## Problem description:
All that is wanted is the line with "You are a GUI" and each line after it to the end of the data below, set down exactly and without pictures.

»»

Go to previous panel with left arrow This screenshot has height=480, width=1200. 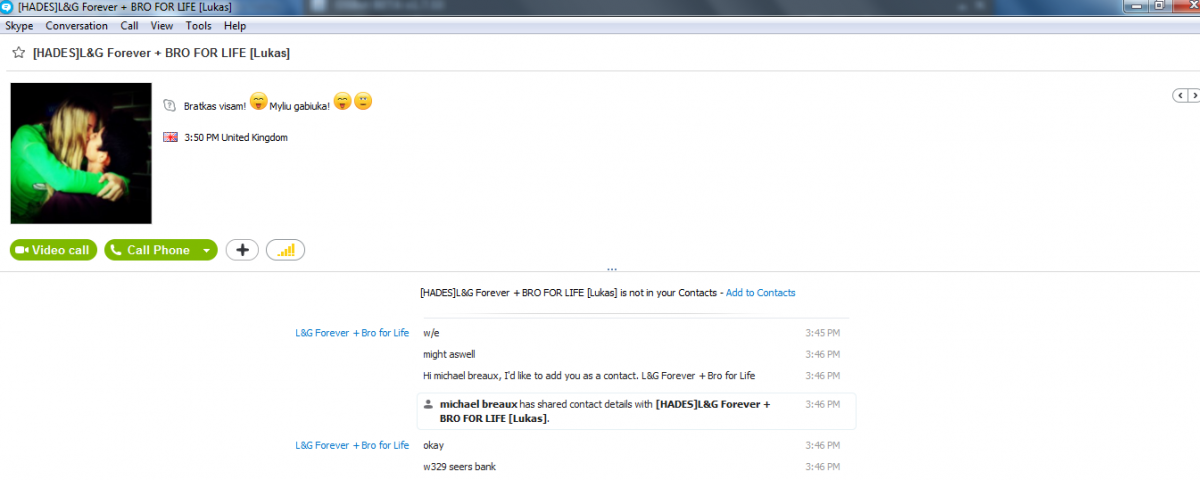coord(1180,95)
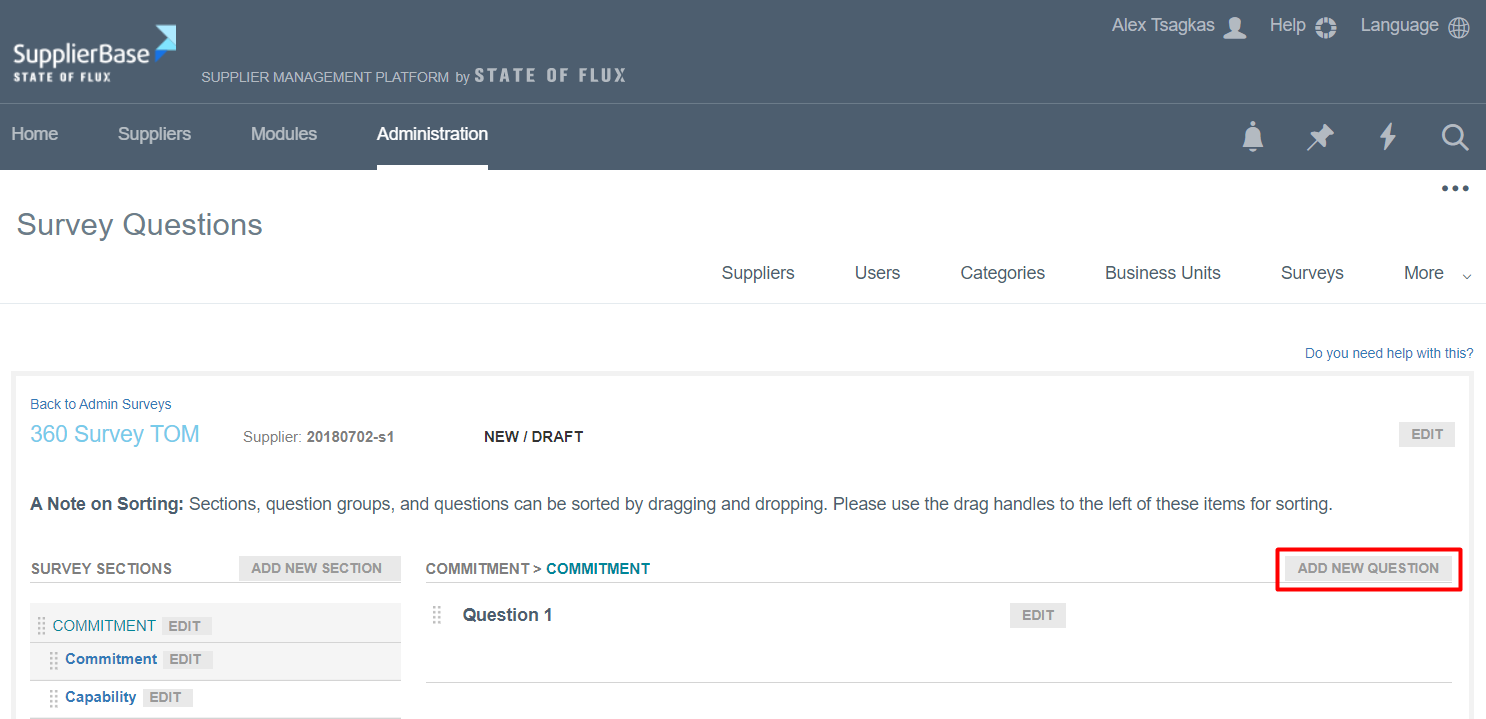This screenshot has width=1486, height=719.
Task: Follow the Back to Admin Surveys link
Action: pos(101,404)
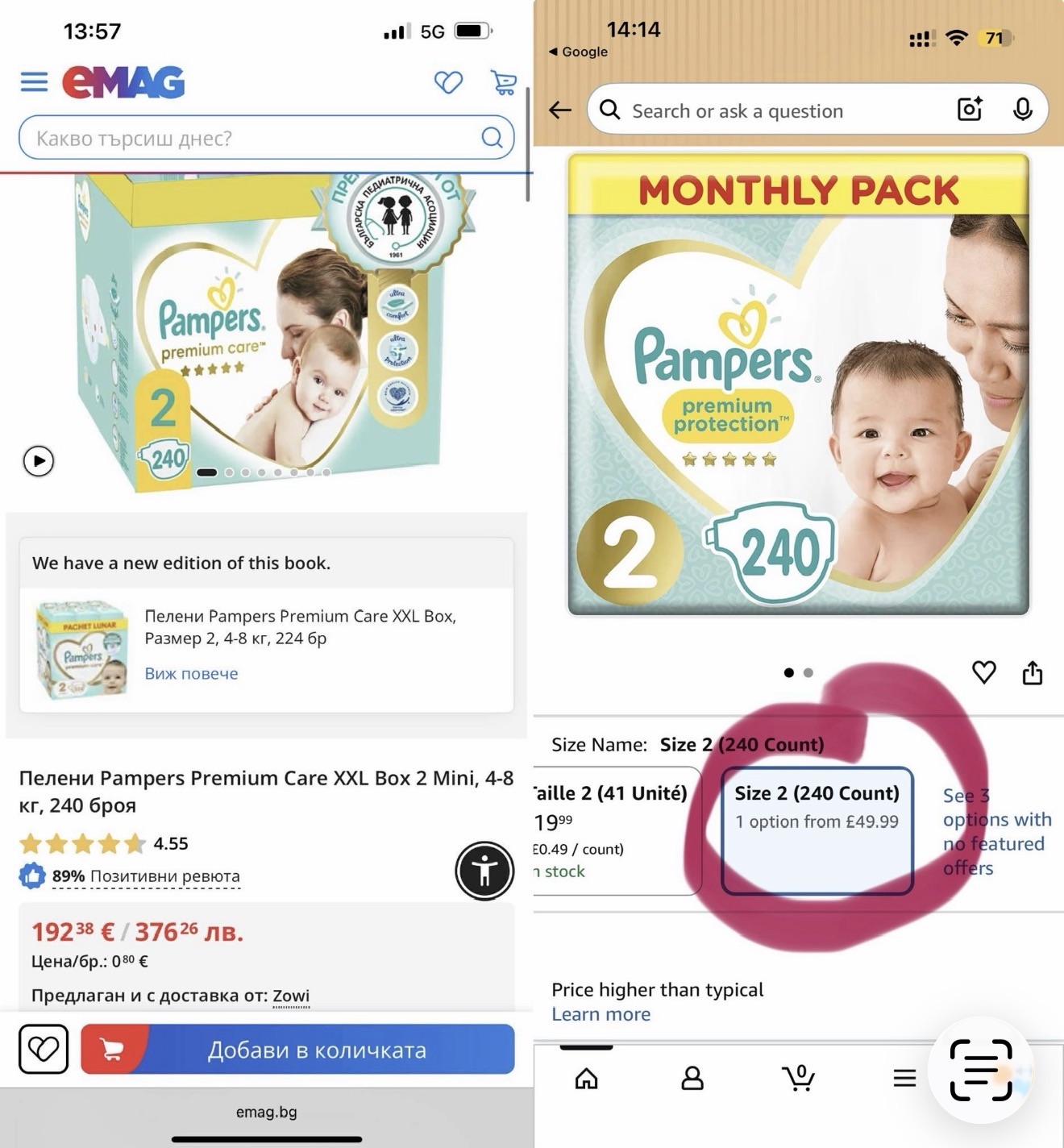Tap Amazon camera lens search icon
This screenshot has height=1148, width=1064.
coord(970,109)
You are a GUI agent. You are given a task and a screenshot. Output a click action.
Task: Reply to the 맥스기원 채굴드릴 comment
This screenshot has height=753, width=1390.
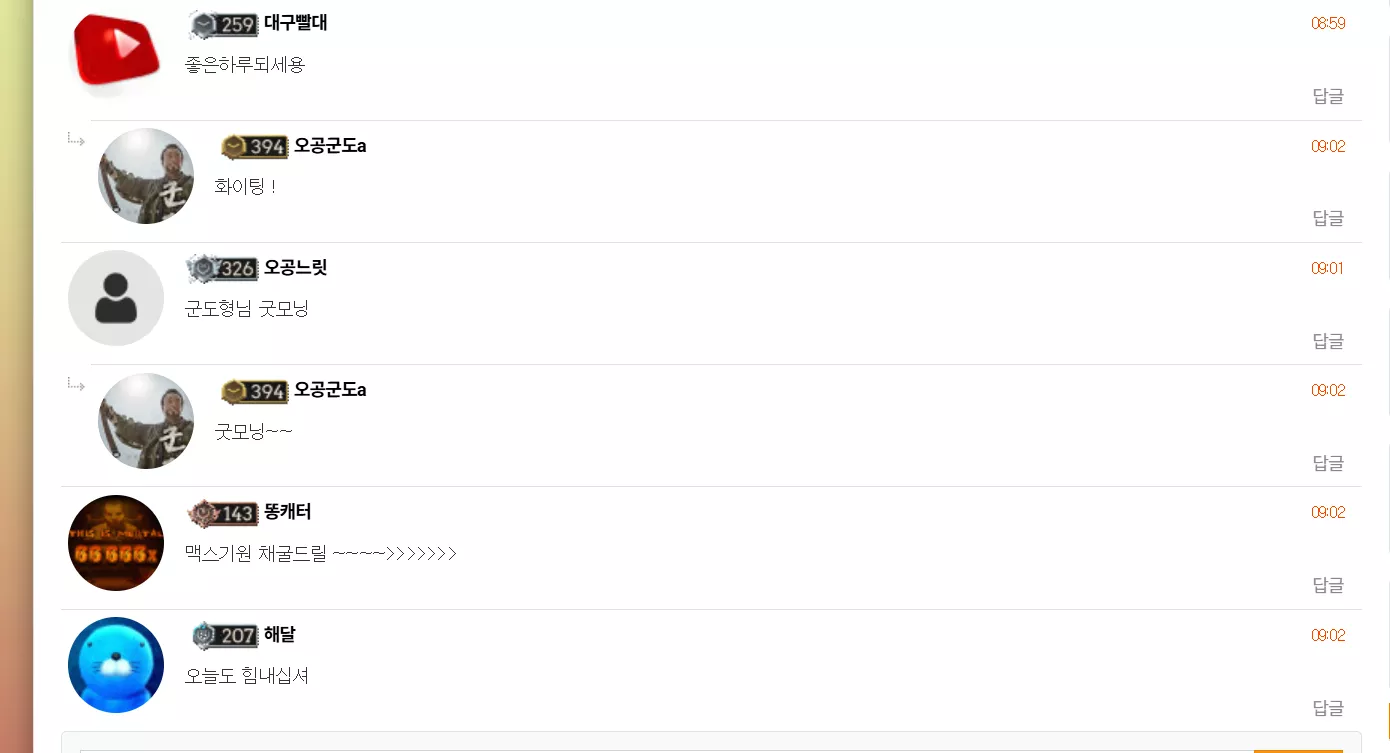1328,585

««

## Exercise solution:
You are a GUI agent. You are given a task and a screenshot. Output a click action.
Task: Reply to the 맥스기원 채굴드릴 comment
This screenshot has height=753, width=1390.
1328,585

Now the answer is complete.